Erotisch geformte Landschaft

Im Atelier legt Wilfried Duwentester die Motorsäge aus der Hand, streicht über die unfertige Frauenskulptur aus Eichenholz und fegt mit den Schuhen lässig die Späne beiseite. Der 72-Jährige denkt an die Wellen der Landschaft, auf der im Mai Raps blüht und im Juni der Mohn und ganzjährig Eichen dem Wind trotzen. Er sagt, das sanft geformte Land finde er "ausgesprochen erotisch", und meint das völlig ernst. Die zwei Katzen ziehen sich ins Dachgebälk zurück, ein paar Schwalben fliegen durch das offene Haus. "Die scheißen meine Kunst zu", sagt Duwentester trocken.

Einmal, erzählt er, habe ihn eine Zahnärztin gefragt, wieso er seine Figuren denn in diese perfekte Natur hineinstelle? Lange habe er überlegt. Bis er eine Rechtfertigung fand: "Meine Skulpturen sind das Bauchpiercing der Mecklenburgischen Schweiz." Eine Verschönerung für die einen, eine Verschandelung für die anderen, alles liegt im Auge des Betrachters.

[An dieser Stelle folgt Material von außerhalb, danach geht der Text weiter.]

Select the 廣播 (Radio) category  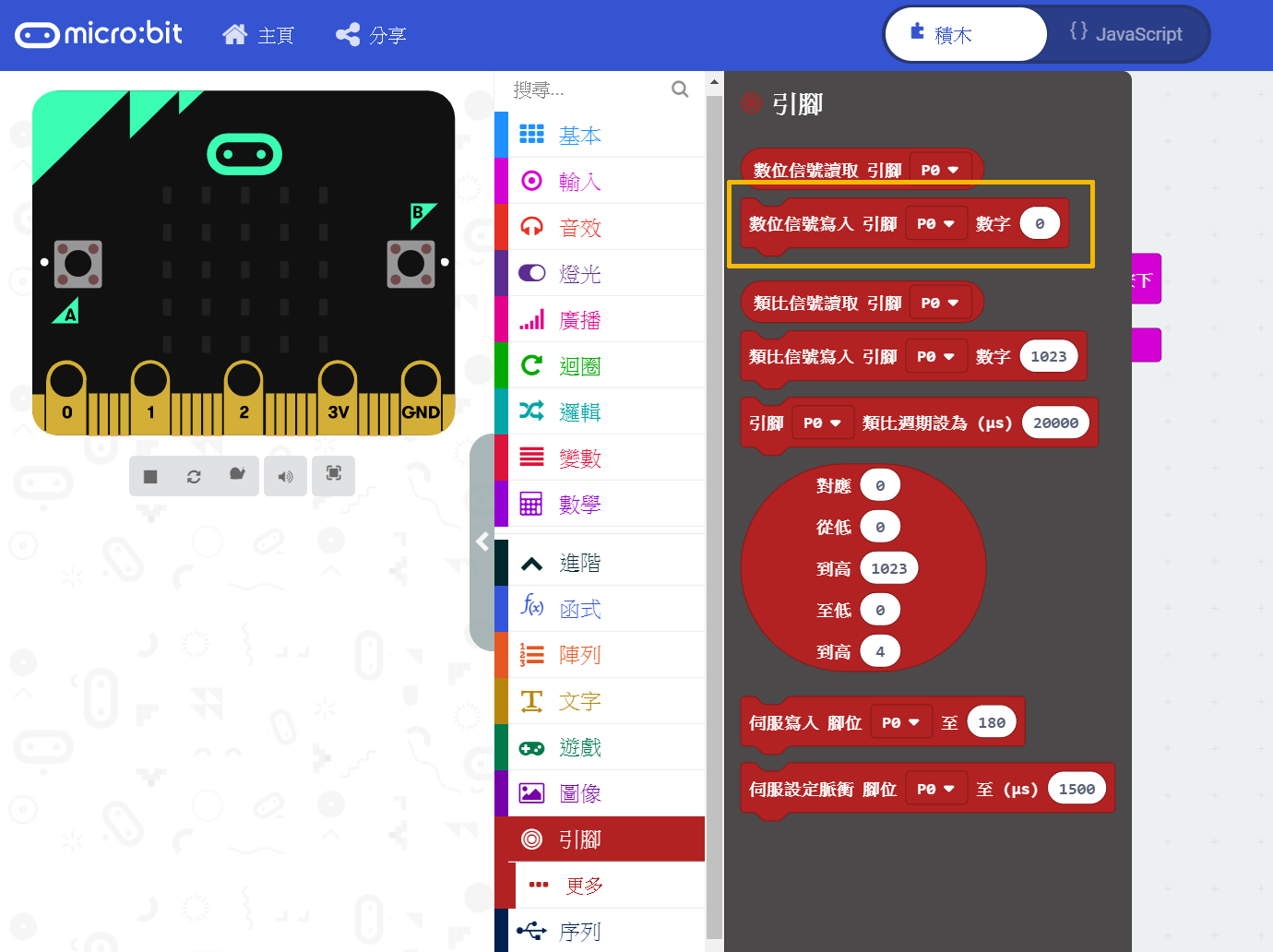pyautogui.click(x=579, y=319)
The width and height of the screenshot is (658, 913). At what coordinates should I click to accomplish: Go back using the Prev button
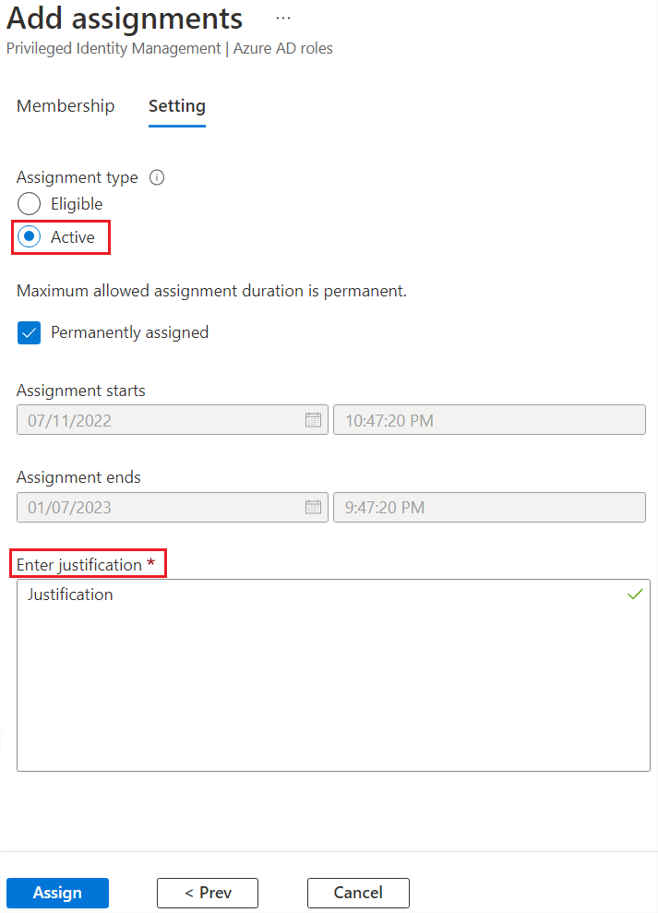point(207,892)
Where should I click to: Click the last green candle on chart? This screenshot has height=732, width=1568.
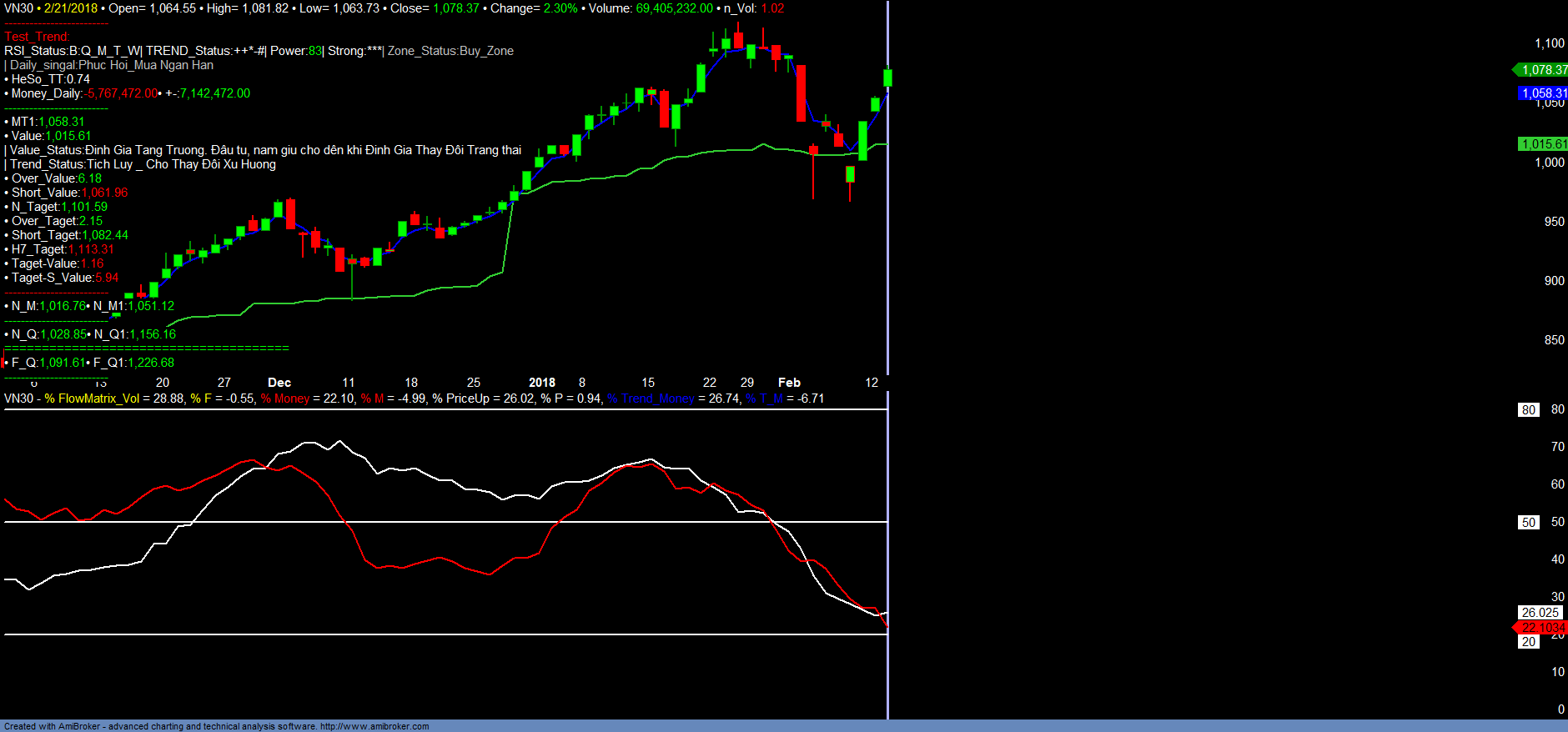click(887, 78)
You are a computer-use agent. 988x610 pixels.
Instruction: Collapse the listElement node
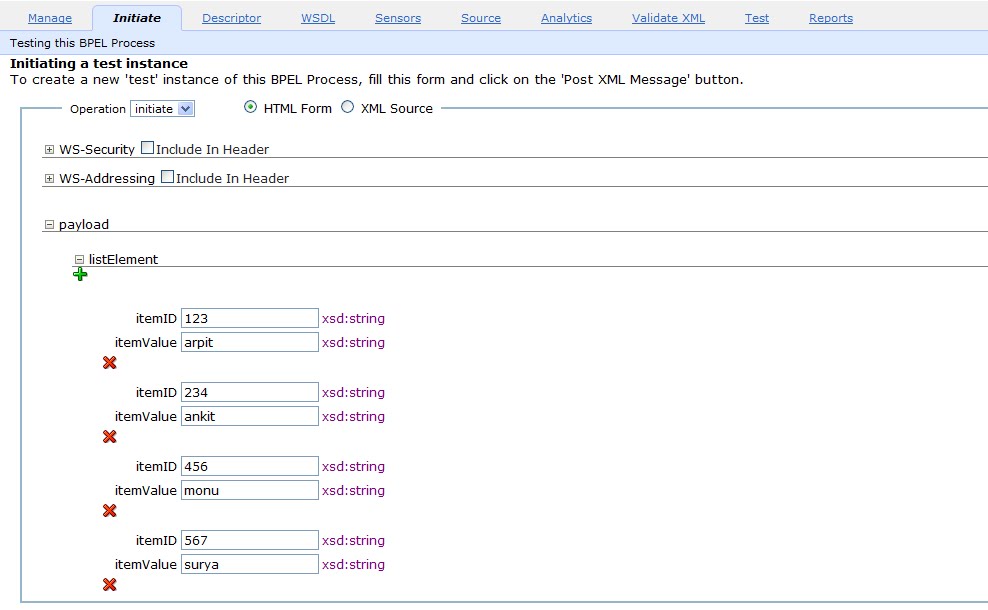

Vorliebe für ausgefallene Getränke

Von einer Hügelkuppe sieht man den Teterower See. Zusammen mit dem Malchiner und dem Kummerower See bildet er das Dreieck der Region, das auf eine Fläche von 50 Quadratkilometer kommt. Nur wenige Autofahrer verirren sich nach Teterow, dem Herzen der "Schweiz". Helge Apelt arbeitet daran, das zu ändern. Dafür braucht der Gastronom frische Rinderbäckchen und heimisches Feldgemüse.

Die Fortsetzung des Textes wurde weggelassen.